La réussite de la manifestation dans le milieu scolaire s’appuie beaucoup sur le label « école et poésie »

Les établissements qui y adhérent sont de plus en plus nombreux. C’est une vraie trainée de poudre, mais je ne suis pas surpris : les enseignants sont très motivés, ils se saisissent immédiatement de cette nouvelle façon d’aborder la poésie, c’est une chance extraordinaire. On voit des enfants qui étaient complètement en échec devant la langue reprendre implicitement conscience des enjeux de la littérature par l’écoute et la diction du poème, par mille façons d’approcher la poésie vivante. Les représentations stéréotypées, forcloses ou restrictives du monde sont contestées grâce au poème.

Que faudrait-il pour que dans cent ans on parle d’un grand 21e siècle ?

Il y aura un grand 21e siècle de poésie, je suis confiant. Je rencontre tous les jours des jeunes d’une vingtaine d’années qui écrivent très sérieusement de la poésie, et, qui plus est, lisent et connaissent parfaitement Rilke, Michaud, Saint-John Perse… ils vivent de la poésie, ont une culture poétique et se donnent comme idéal de vivre en poète, de faire un chemin en poésie, je trouve cela magnifique. Quant aux grandes voix du 21ème siècle, même s’il est difficile de faire de la prospective, je dirais qu’elles ne seront pas marquées par la recherche formelle, au 20e siècle, on a fait à peu près tout ce qu’il était possible dans ce domaine – j’ai lu des livres de poésie fabriqués de pages blanches, d’autres, dont les pages étaient au contraire saturées, d’autres encore avec des textes rayés d’un bout à l’autre… Les grandes voix poétiques du 21e siècle vont plutôt refonder une nouvelle vision du monde compte tenu de l’histoire des derniers siècles et de tous les démentis faits à l’homme par les guerres. À mon sens, elles apporteront un nouveau point d’appui dans la compréhension de l’humain.

Audrey Azoulay : « Favoriser la rencontre avec la poésie »

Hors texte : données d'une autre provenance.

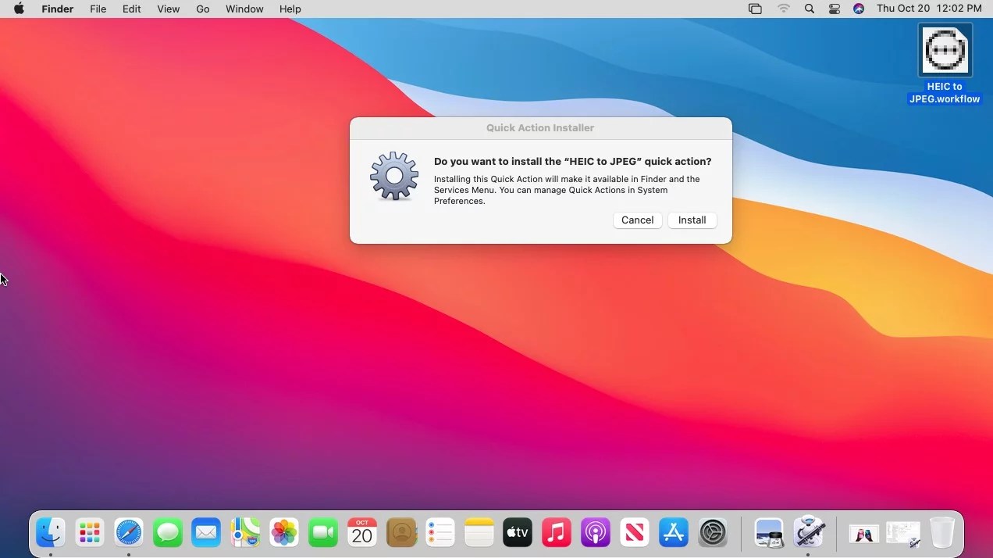The width and height of the screenshot is (993, 558).
Task: Open Maps from the Dock
Action: (245, 532)
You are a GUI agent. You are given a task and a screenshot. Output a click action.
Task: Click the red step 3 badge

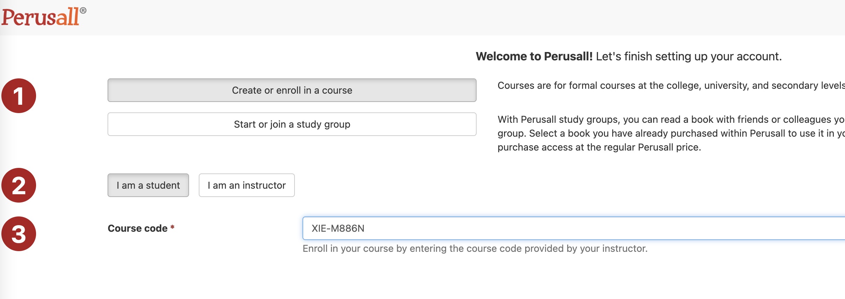[19, 234]
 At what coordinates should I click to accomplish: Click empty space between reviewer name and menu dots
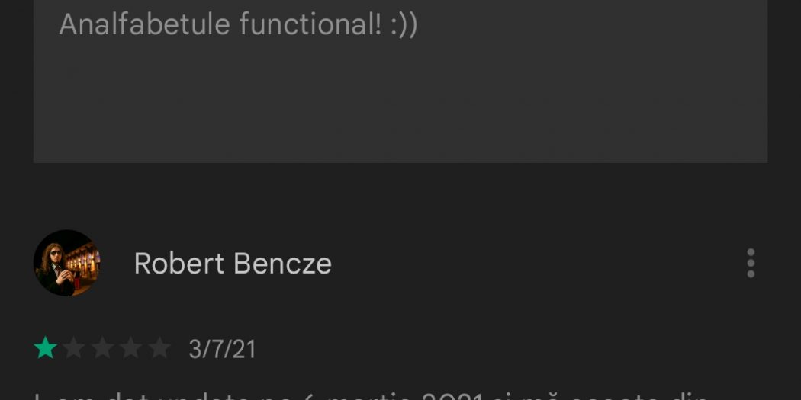(534, 264)
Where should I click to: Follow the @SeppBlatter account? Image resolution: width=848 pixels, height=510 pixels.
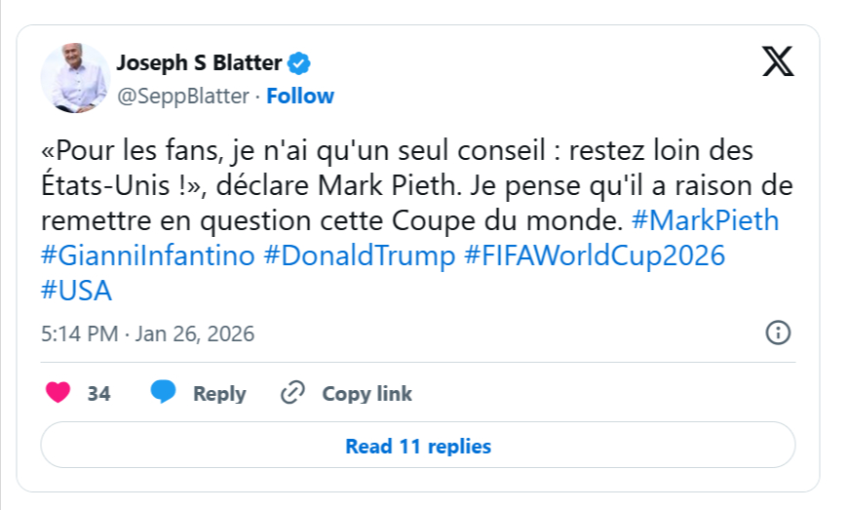pos(300,96)
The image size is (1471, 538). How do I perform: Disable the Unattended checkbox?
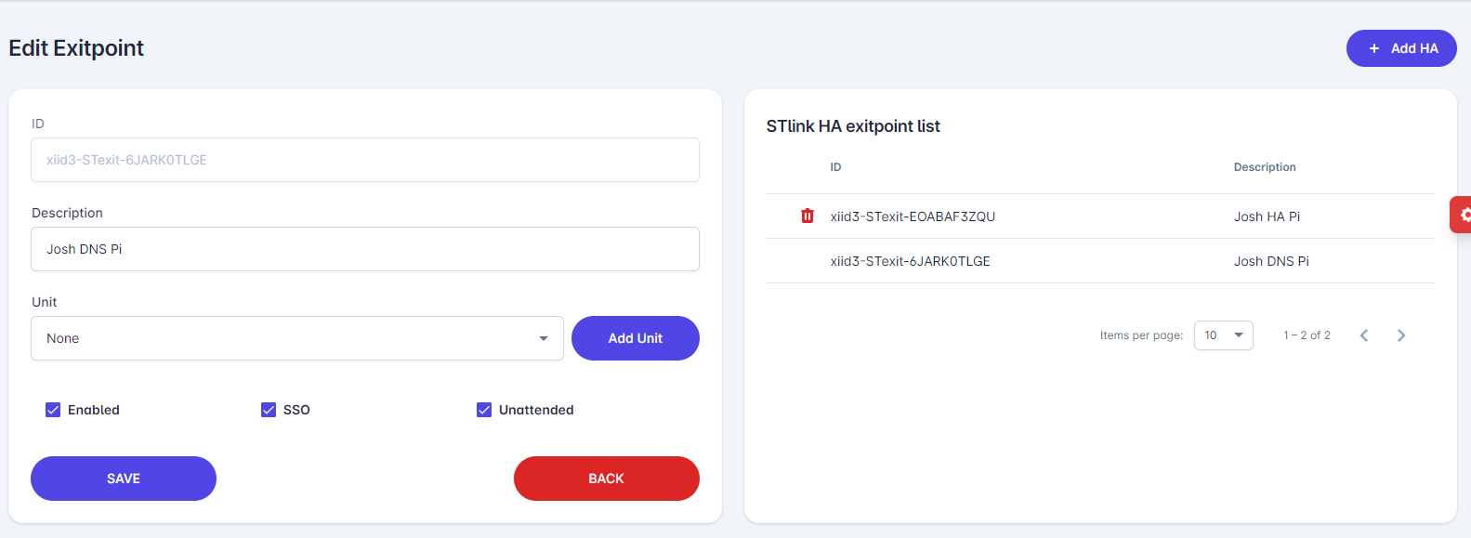tap(484, 410)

La 18e édition du Printemps des poètes, qui a été lancée par Audrey Azoulay le 4 mars, se place délibérément sous le signe de la rencontre. « Je suis personnellement attachée à soutenir la création poétique mais aussi à garantir les conditions de sa rencontre du public le plus large et le plus divers, en particulier, dans les territoires éloignés », a ainsi affirmé la ministre de la Culture et de la Communication devant une assistance composée notamment de Jacques Roubaud, Robert Charlebois et Eric Ruf. D’où l’importance que revêt à ses yeux le dispositif mis en place par le Printemps des poètes, associant aussi bien les grands médias – avec, en premier chef, France Télévisions et Radio France, notamment par le biais de France Culture – que les interventions essentielles de tous les partenaires, de la Comédie-Française à la RATP, en passant par le Centre des monuments nationaux ou les librairies. Avec, en toile de fond, l’indispensable travail éducatif que mène le ministère de l’Éducation nationale, mais aussi les DRAC, en faveur du jeune public. Mais les rencontres, c’est aussi – surtout ? – celles que l’on fait dans l’espace public. Ainsi, au Palais-Royal, le Printemps des poètes a lancé une initiative inédite, entre l’œuvre d’art et la poésie : "les Confidents", ces chaises-poèmes qui sont le lieu, selon Audrey Azoulay, de « rencontres intempestives ». « Pier Paolo Pasolini avec Victor Hugo, pour une causerie militante, peut-être, Arthur Rimbaud, avec Walt Whitman, pour la rencontre de deux solitudes », imagine la ministre de la Culture et de la Communication. A chacun de jouer le jeu jusqu’au 20 mars.